Deux ans après Les Revenants, les conséquences du succès de Canal+ se font encore sentir avec cette mini-série projetée en avant-première au Festival de La Rochelle. Ecrite par un trio de scénaristes – Frédéric Azémar, Quoc Dang Tran et Florent Meyer – Intrusion raconte le basculement d’un pianiste virtuose dans un autre monde, qui le renvoie à un traumatisme vécu 30 ans plus tôt avec la perte de son frère jumeau. Un motif d’ailleurs abordé d’une façon très différente dans Les Revenants, série avec laquelle Intrusion partage le goût d’un fantastique minimaliste, ancré dans le quotidien. Par petites touches, Philippe Kessler perd ses repères, à commencer par son ouïe, outil indispensable à son métier de pianiste. A quelques jours d’une série de concerts très importants, son oreille si fiable lui joue des tours. Puis les hallucinations s’installent : un petit garçon avec son ballon rouge semble le poursuivre, un bébé lui apparaît avec les yeux opaques. Il en faut peu à Xavier Palud, derrière la caméra, pour installer un profond malaise, jusqu’au basculement total vers une autre réalité, totalement impossible, et pourtant… Ce premier épisode (sur une mini-série qui en compte trois) impose un ton très particulier, une certaine lenteur qui n’empêche pas d’être happé par l’intrigue. L’élément perturbateur qui fait basculer la mini-série vers le fantastique est joliment mis en scène, à travers une transe du personnage pendant son concert. Les rouages du piano devenu fous l’emmènent dans un monde parallèle, à moins que Philippe Kessler ne soit lui-même en train de perdre la raison.

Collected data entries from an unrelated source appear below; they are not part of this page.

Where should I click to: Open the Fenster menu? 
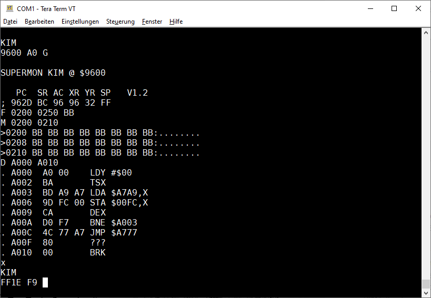pos(152,22)
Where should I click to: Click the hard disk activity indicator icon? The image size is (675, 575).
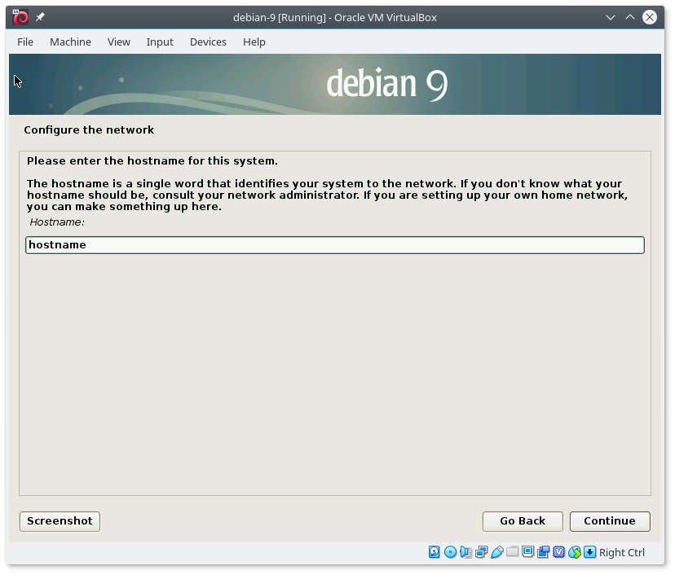435,552
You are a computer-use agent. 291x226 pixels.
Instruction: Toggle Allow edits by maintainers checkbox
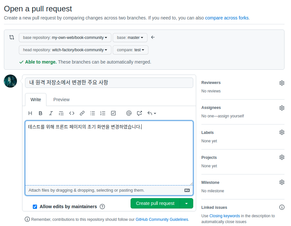pyautogui.click(x=35, y=207)
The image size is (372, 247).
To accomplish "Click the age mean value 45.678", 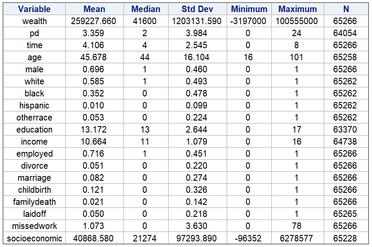I will click(95, 57).

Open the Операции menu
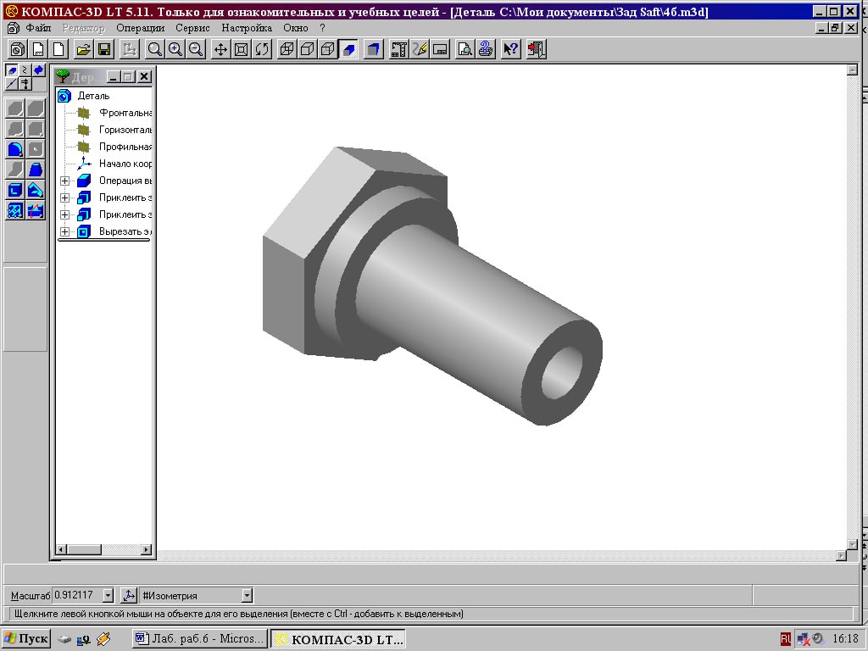click(x=140, y=28)
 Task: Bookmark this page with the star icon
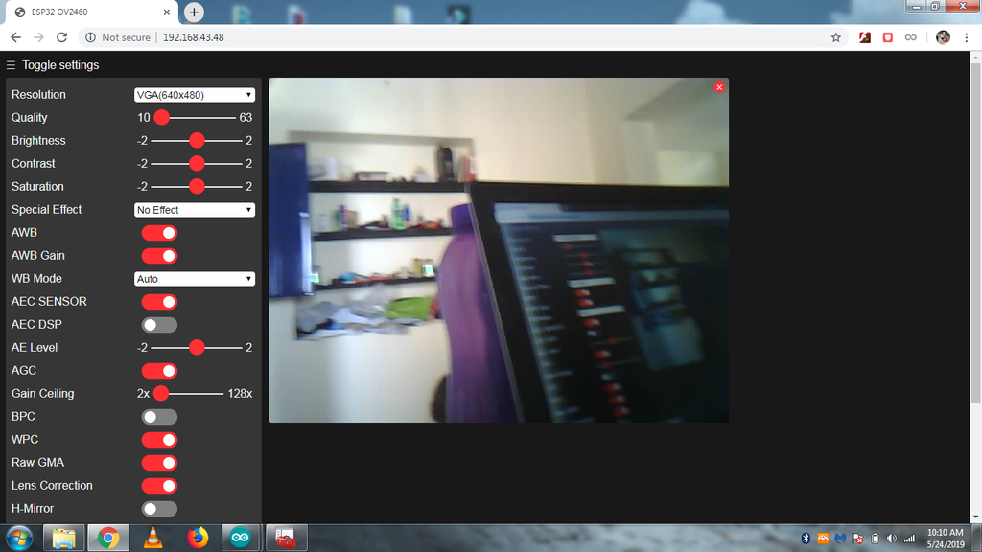835,37
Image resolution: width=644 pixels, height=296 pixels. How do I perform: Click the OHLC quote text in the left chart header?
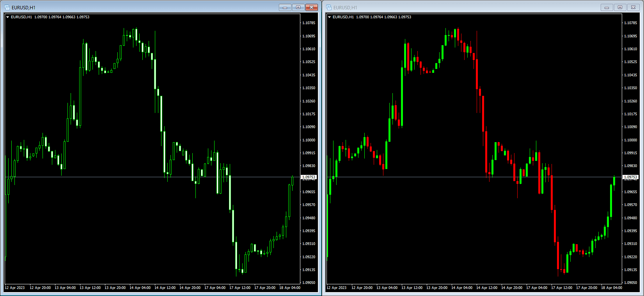pos(62,17)
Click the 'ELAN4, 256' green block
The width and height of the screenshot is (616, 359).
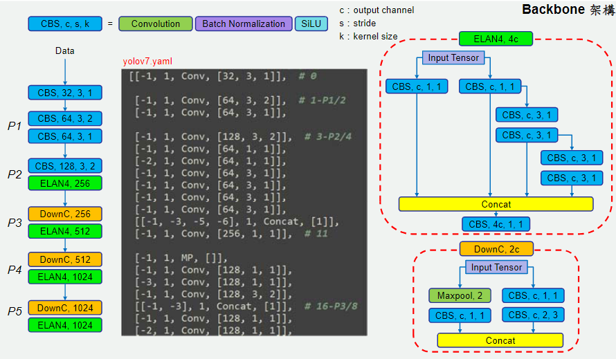click(x=65, y=183)
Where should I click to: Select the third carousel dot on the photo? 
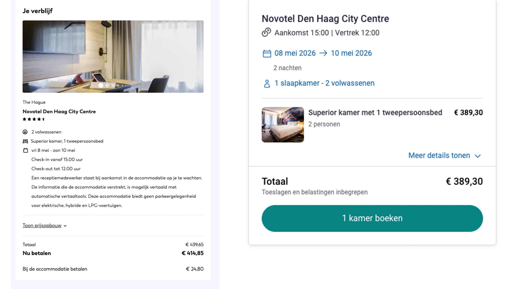tap(113, 85)
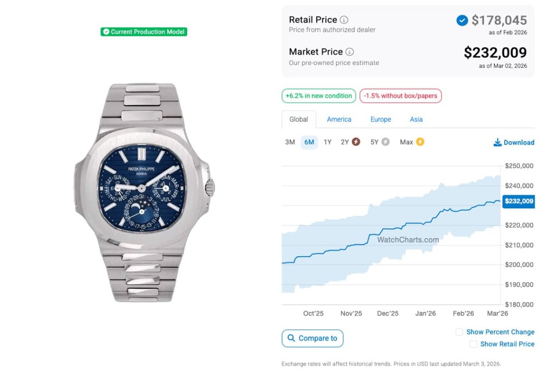The width and height of the screenshot is (559, 370).
Task: Switch to the America tab
Action: (x=339, y=119)
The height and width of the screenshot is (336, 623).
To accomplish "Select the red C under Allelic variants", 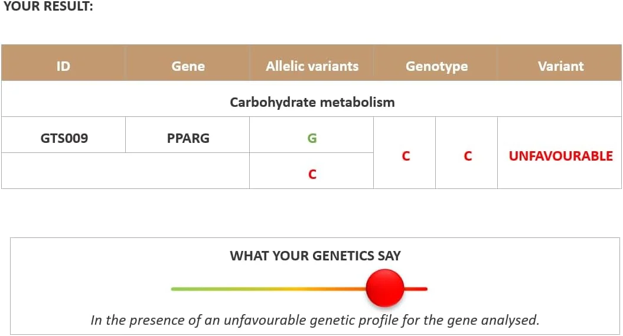I will coord(312,174).
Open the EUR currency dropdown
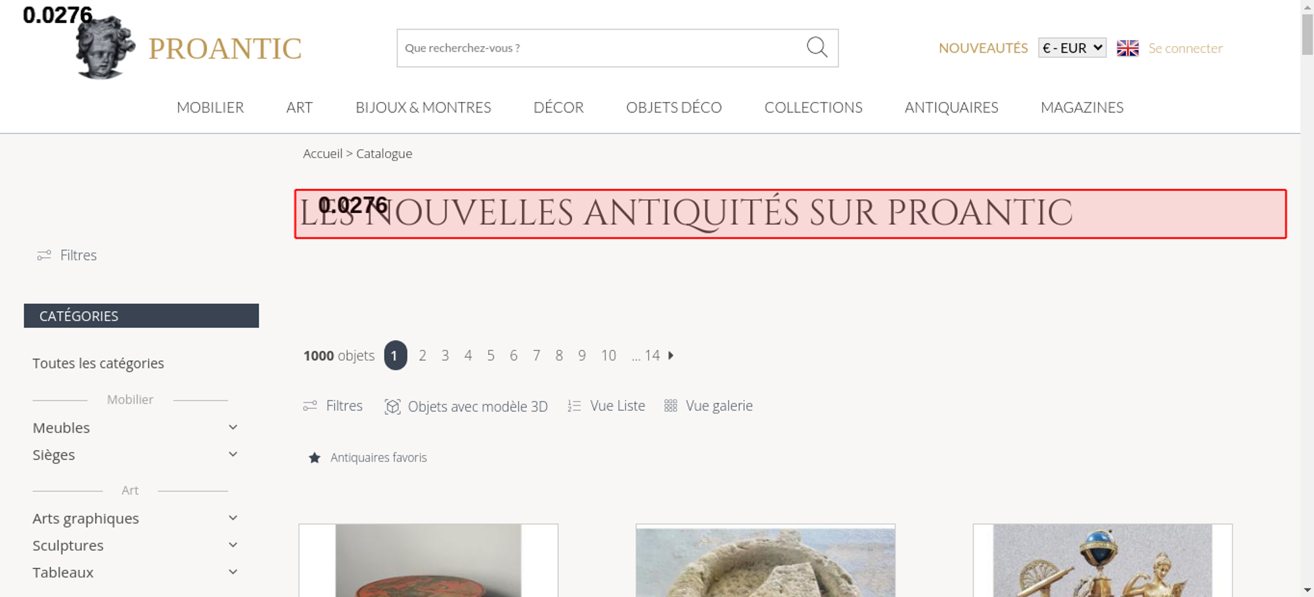 tap(1072, 48)
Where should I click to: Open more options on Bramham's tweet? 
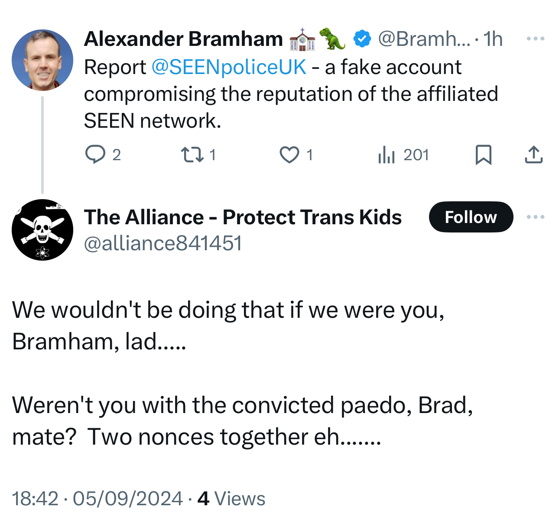[x=535, y=39]
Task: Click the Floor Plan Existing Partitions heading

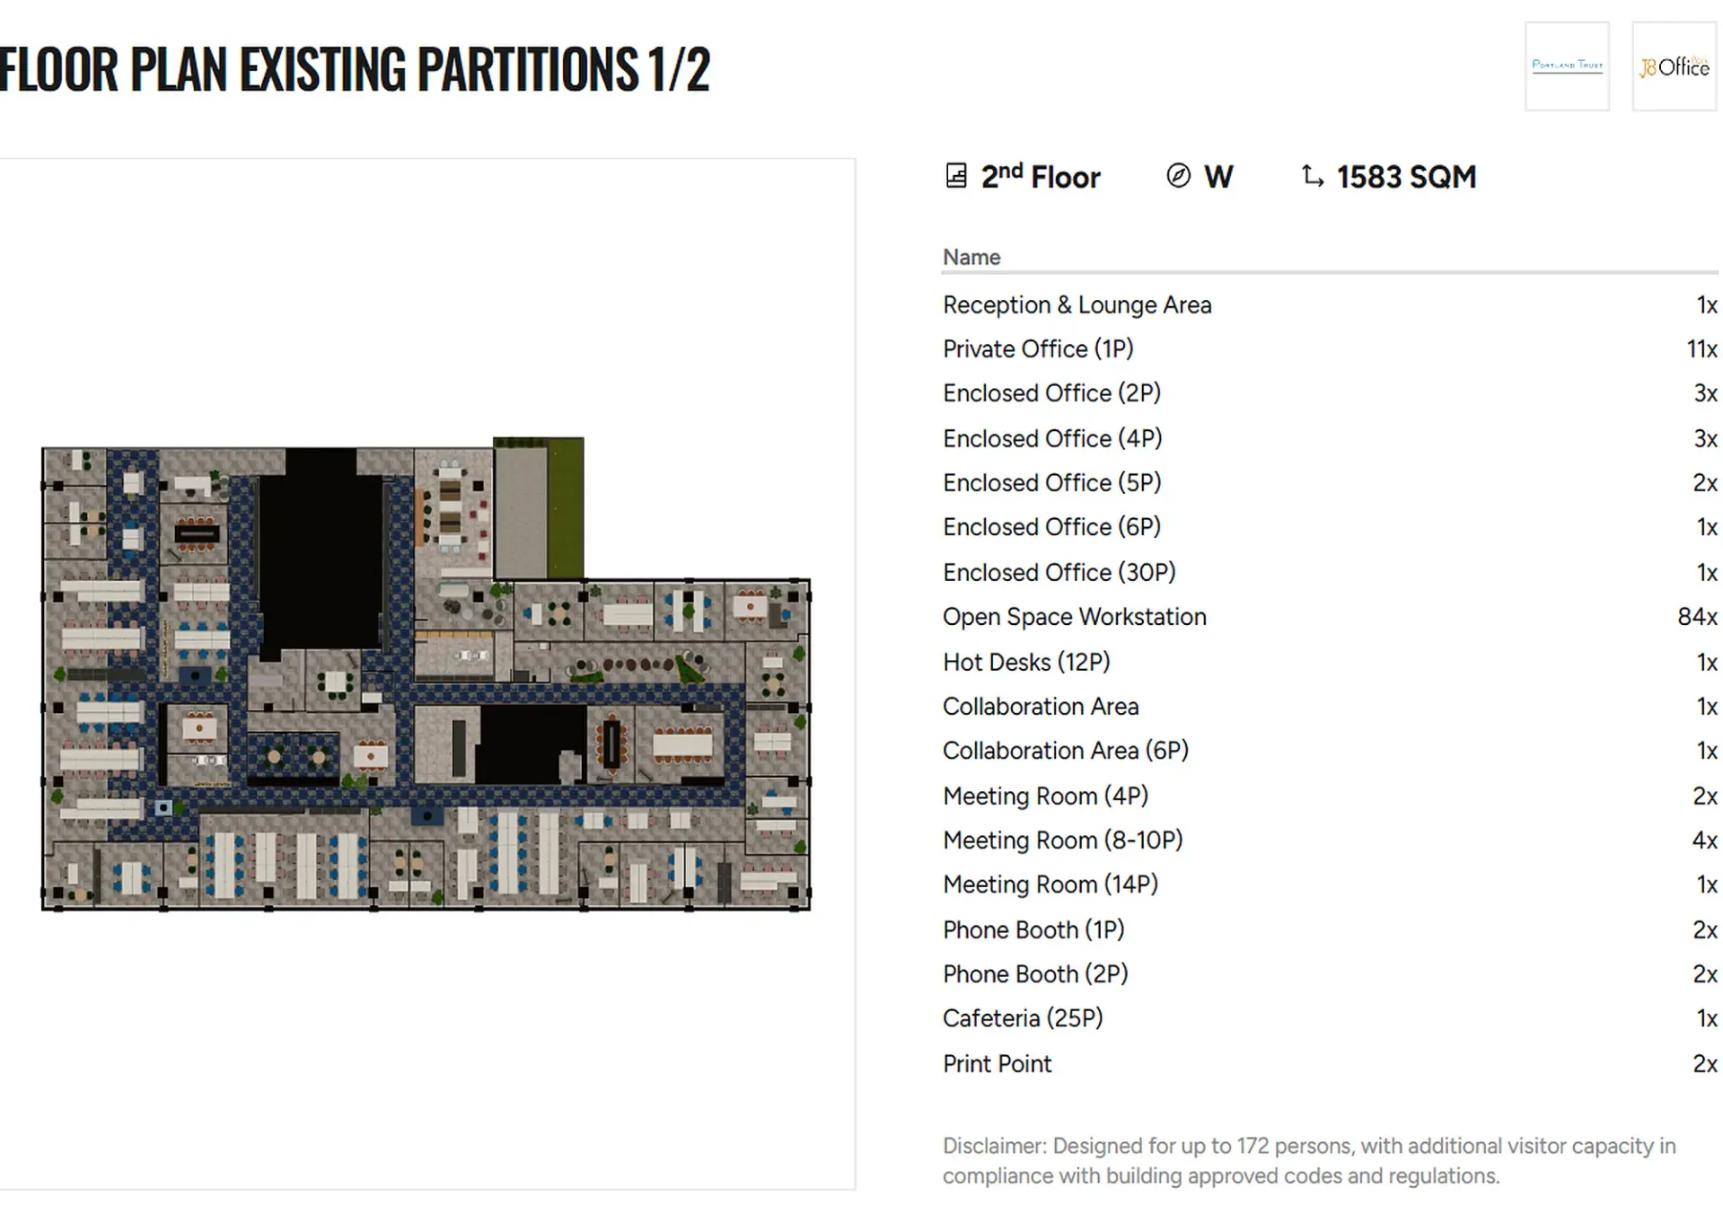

Dans un double rôle assez casse-gueule (on n’en dira pas plus pour préserver l’intrigue), Jonathan Zaccaï impose son grand regard bleu inquiet. L’acteur tient la mini-série sur ses épaules, passant d’un calme olympien à une potentielle folie, avec un sens de la mesure qui sied à l’univers de la série. Derrière Intrusion, c’est le thème de la perception de la réalité, cher au trio de scénaristes fans de Philip K. Dick, qui est abordé. Ce premier épisode aurait-il vu le jour sans le précédent des Revenants ? La question se pose tant les deux œuvres se rejoignent sur certaines thématiques, certains motifs, ainsi que sur la forme, avec cette ambiance délétère et le choix d’une réalisation soignée. Deux séries d’auteur et de genre. Au-delà de la comparaison avec sa grande soeur, Intrusion permet de constater que la France possède un savoir-faire indéniable en matière d’oeuvres fantastiques. Ce genre de récits où le quotidien se trouve chahuté par un élément fantastique, qui plonge le protagoniste à d’interroger sur sa propre folie, remonte aux nouvelles littéraires à succès du XIXème siècle telles que Le Horla de Maupassant. Il est à nouveau exploré aujourd’hui à travers des séries singulières, autre forme de récit par l’image, qui connait une indéniable apogée en cette première moitié de XXIème siècle.